The White House recently invited me to accompany President Barack Obama on a state visit to my home country India, along with CEOs from Disney, Pepsi, MasterCard, Marriott, Honeywell and Westinghouse.
While I have no political affiliations, I immediately accepted – knowing that this could be a game-changing trip. The objective was to help make the U.S-India relationship “non-linear,” expanding trade from $100 billion to $500 billion to further bind the world’s largest democracies.
The delegation and I landed in New Delhi early last Saturday, eager to jump-start several days of meetings, state dinners and dialogue.
The ties that bind our two people are not always obvious, but Northern California is home to a significant and growing portion of the Indian-American community, whose influence and culture have been felt throughout the Sacramento region. From small-business owners to cultural centers, Indian Americans here provide for our robust health as a community and economy. Congressman Ami Bera also joined this trip, further proof of this strong connection.
I believe there is great opportunity to expand Sacramento’s economic and cultural reach into India and South Asia. The Sacramento community is on the verge of going through an economic renaissance, greatly expanding our region’s business footprint and revitalizing neighborhoods. Every world-class city has a coliseum at its heart, which we will soon have in our new downtown arena. Our agriculture, aerospace, construction and health care industries are global leaders and have already been recognized as such.
India is a huge and growing market for goods built, assembled and created in Sacramento. I stressed that the U.S.-Indian trade and business ties must not be limited to technology, but also handle raw and processed goods – which can be found in our farms, factories and warehouses.
Working with Mayor Kevin Johnson, I’m also committed to transforming Sacramento into a world-class “smart” city that advances innovation and entrepreneurship. Prime Minister Narendra Modi shares that vision with his pledge to build 100 smart cities throughout India. The idea that transit infrastructure, technology, innovation and openness should be the key focal points of cities in the future is shared, and thanks to this trip, the prime minister is now well aware of Sacramento’s bold goals for its own future and how we can benefit one another.
I also strongly encouraged the continuation of existing cultural ties. The impact of the U.S. on India is clear, but there are opportunities to expand. Through the Kings organization and the NBA, we can bring basketball to the fore in Indian sport and create a new market for fans abroad. I want the Kings to be India’s “home team” and create a new link between our region and the country.

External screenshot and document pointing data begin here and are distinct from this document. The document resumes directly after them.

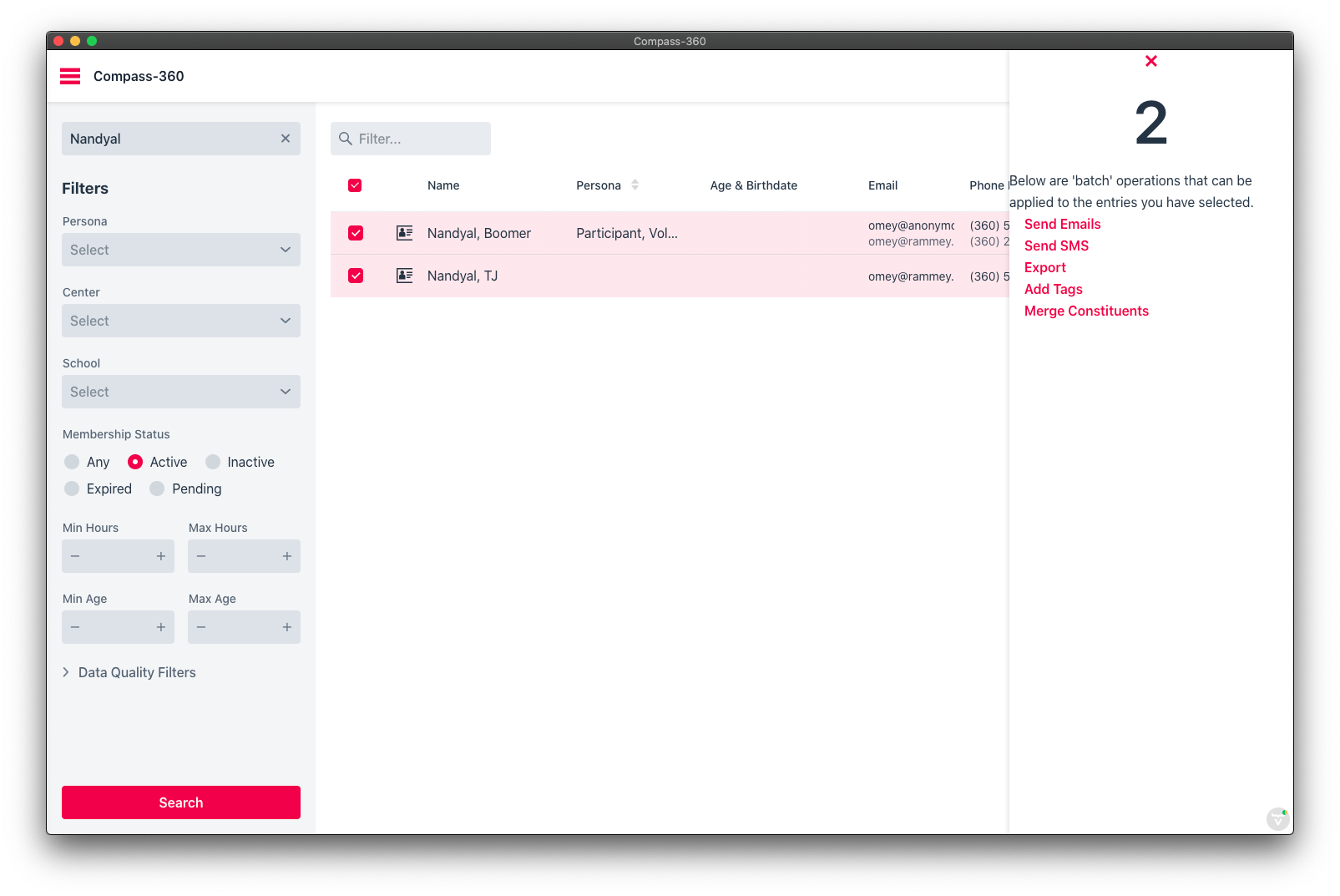Open the hamburger menu next to Compass-360
The width and height of the screenshot is (1340, 896).
pyautogui.click(x=70, y=77)
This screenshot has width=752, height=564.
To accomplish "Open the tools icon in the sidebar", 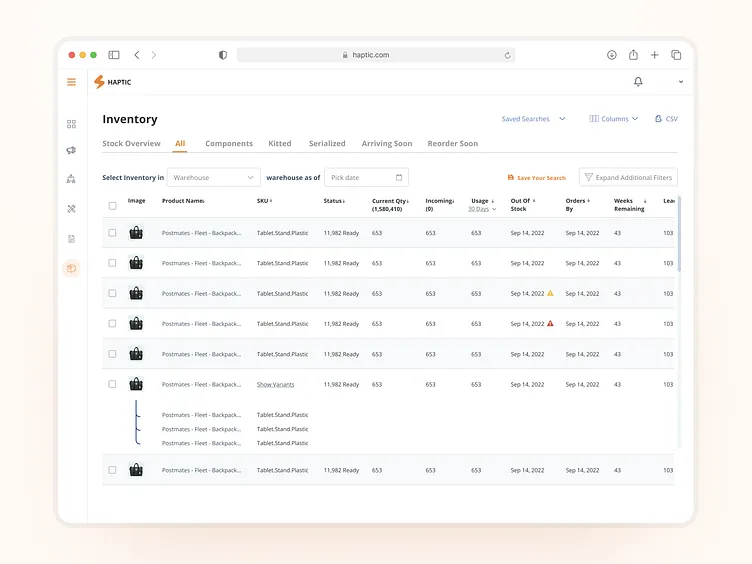I will pos(71,209).
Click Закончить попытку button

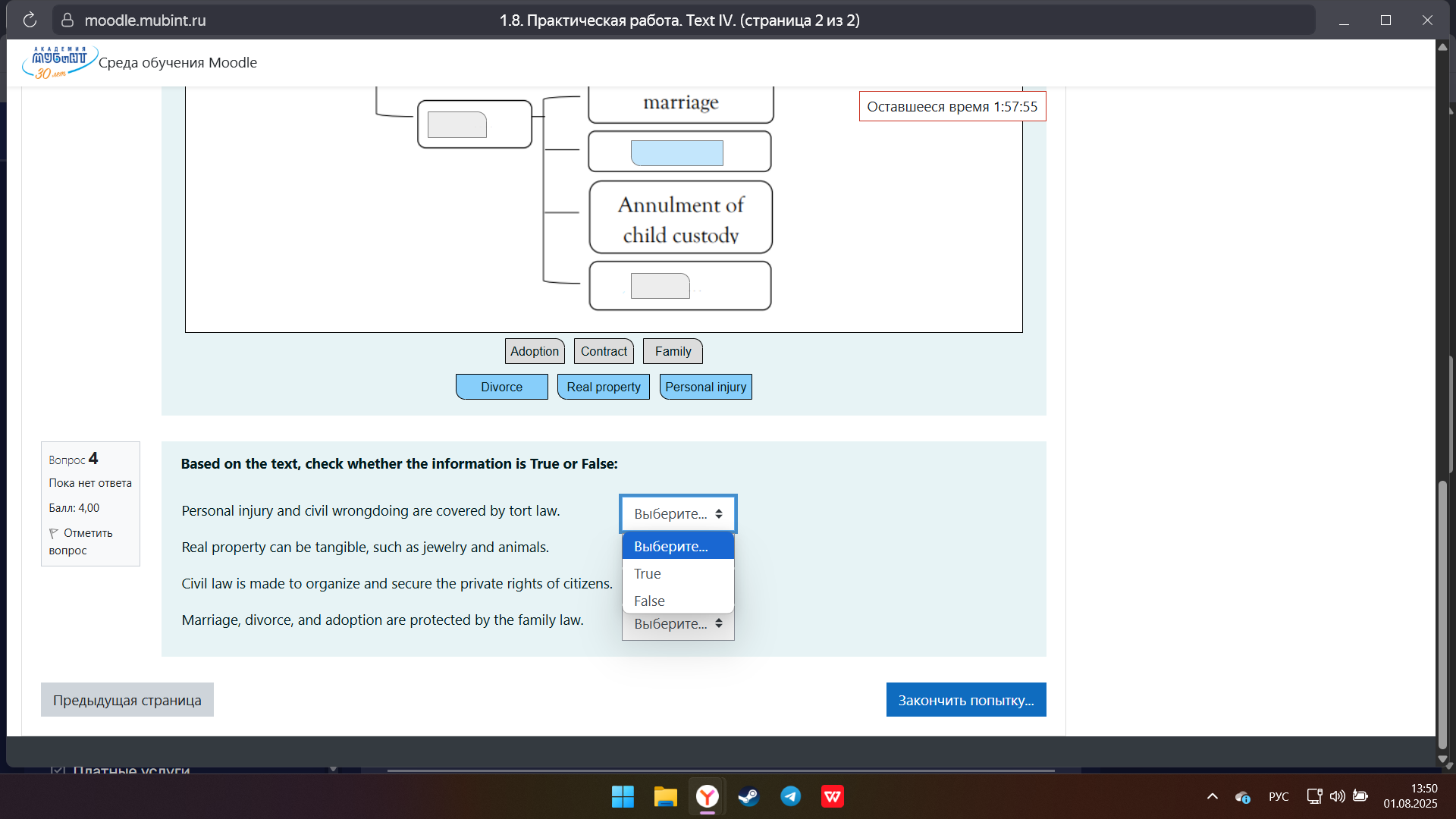click(965, 700)
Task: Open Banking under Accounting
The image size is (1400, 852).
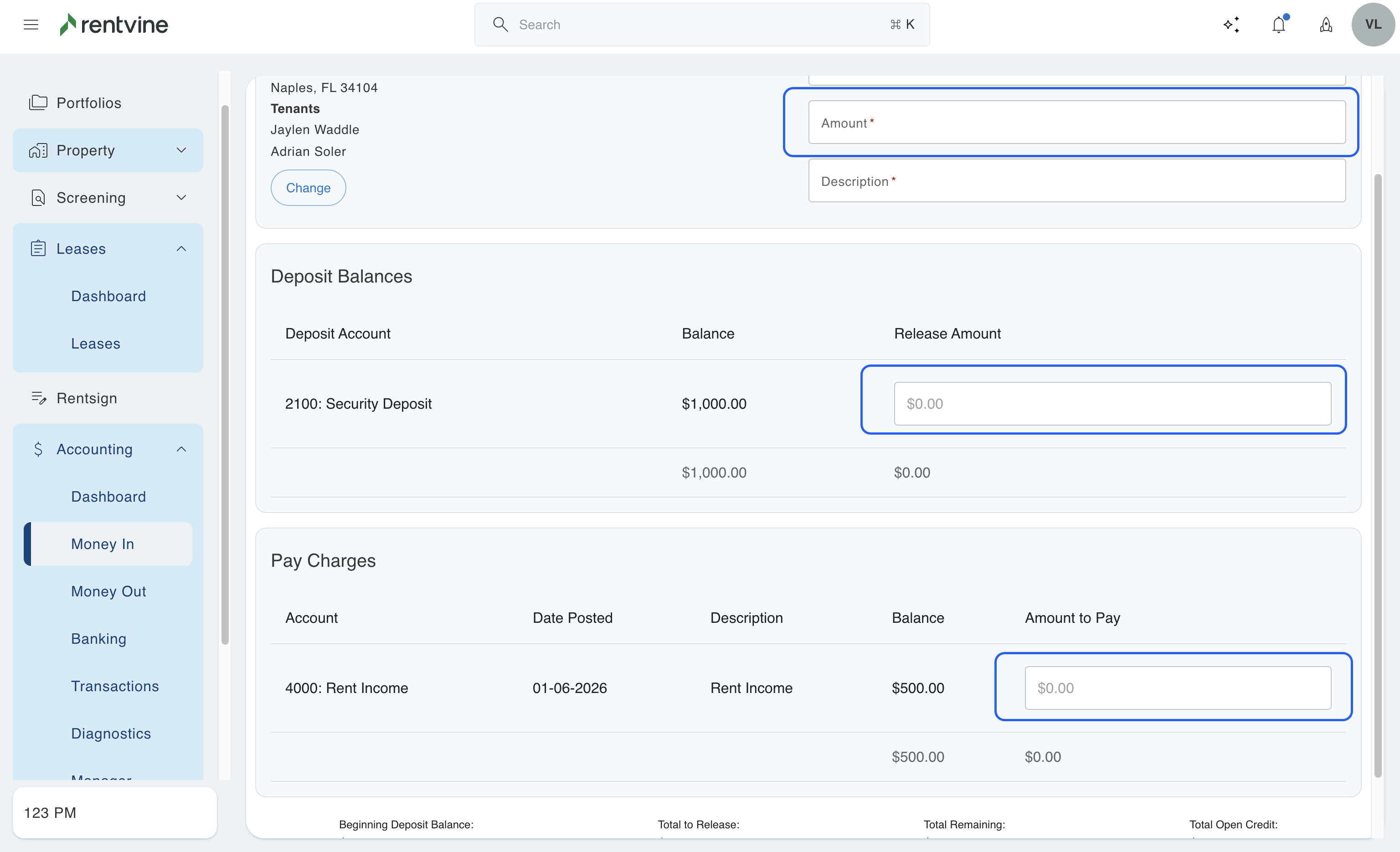Action: [x=99, y=638]
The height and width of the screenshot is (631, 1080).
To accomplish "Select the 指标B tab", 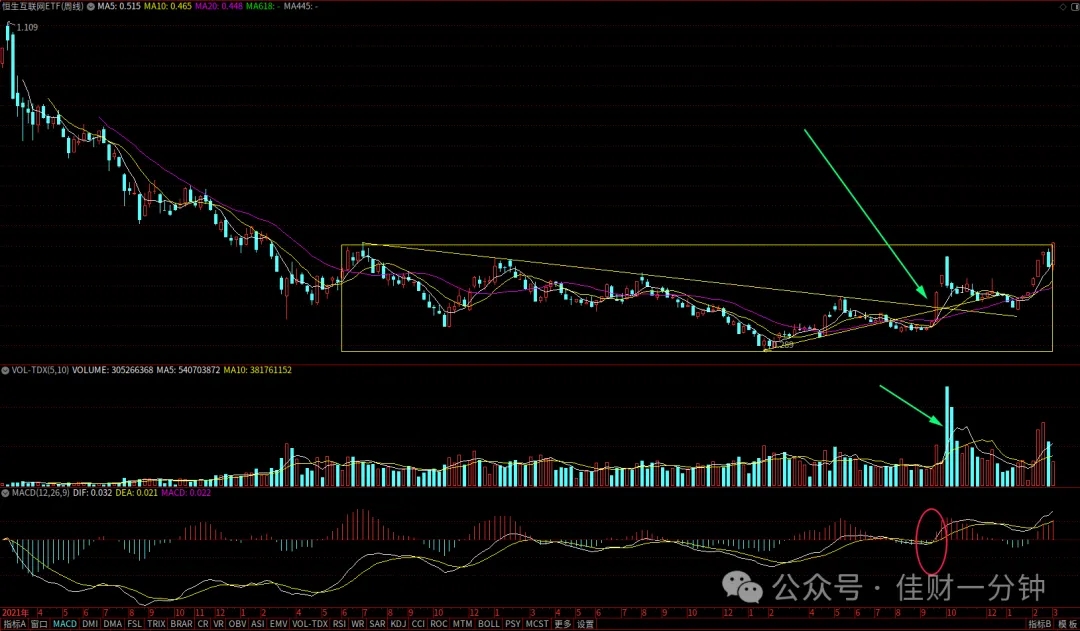I will point(1039,623).
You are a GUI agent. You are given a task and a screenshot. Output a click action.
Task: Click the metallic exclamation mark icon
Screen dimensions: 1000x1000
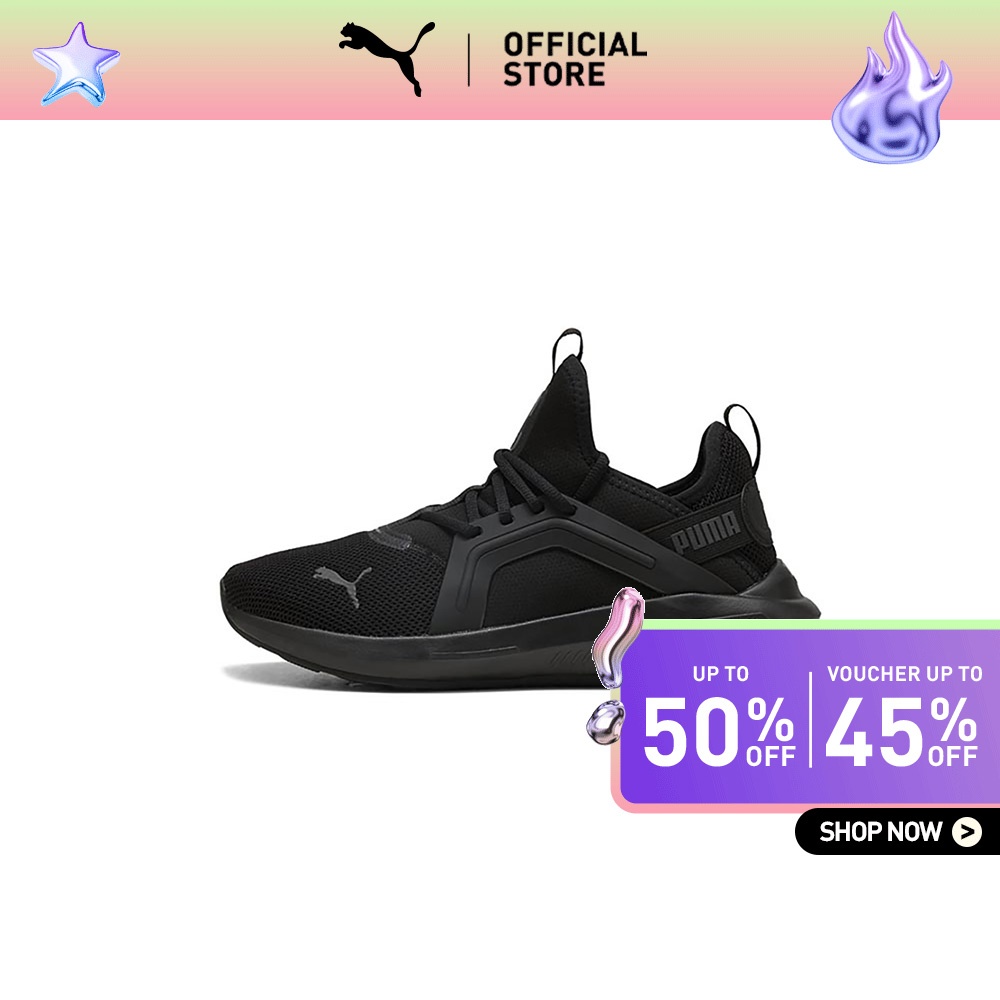tap(615, 665)
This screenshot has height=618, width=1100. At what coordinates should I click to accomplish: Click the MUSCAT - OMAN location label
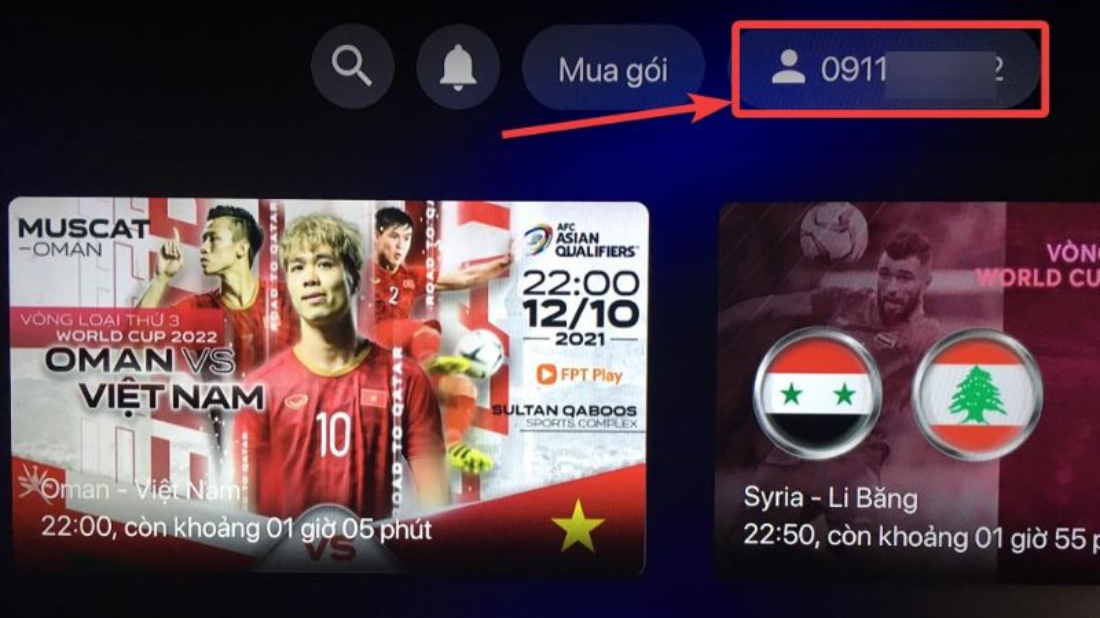tap(83, 238)
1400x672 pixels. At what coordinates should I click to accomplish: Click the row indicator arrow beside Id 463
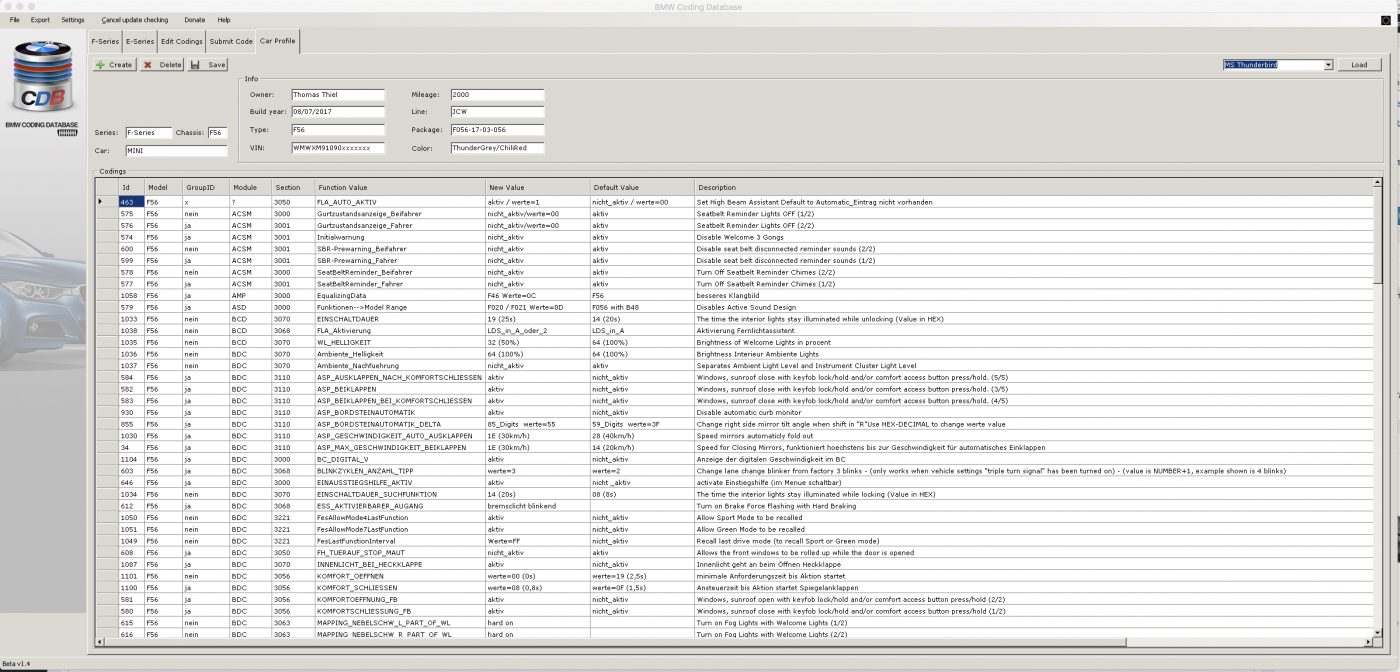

During a private dinner with Obama and Modi, I had a chance to express my deep commitment to supporting Sacramento businesses and creating any opportunity to grow in the world’s largest democracy. Their commitment to bolstering ties between our two nations was clear, and by expanding Sacramento’s influence into new countries and continents, we can continue our steady expansion of Sacramento into a world-class, smart city its citizens deserve.
My perspective is informed by my experience. As a teenager, I left my hometown of Mumbai to study electrical engineering at the Massachusetts Institute of Technology with only $50 in my pocket. To watch the Republic Day Parade, which is a celebration of India’s heritage, culture and future potential, alongside my president and prime minister was a privilege and honor, a spectacle of glorious proportions and an experience I will never forget.
Vivek Ranadive is chairman and principal owner of the Sacramento Kings.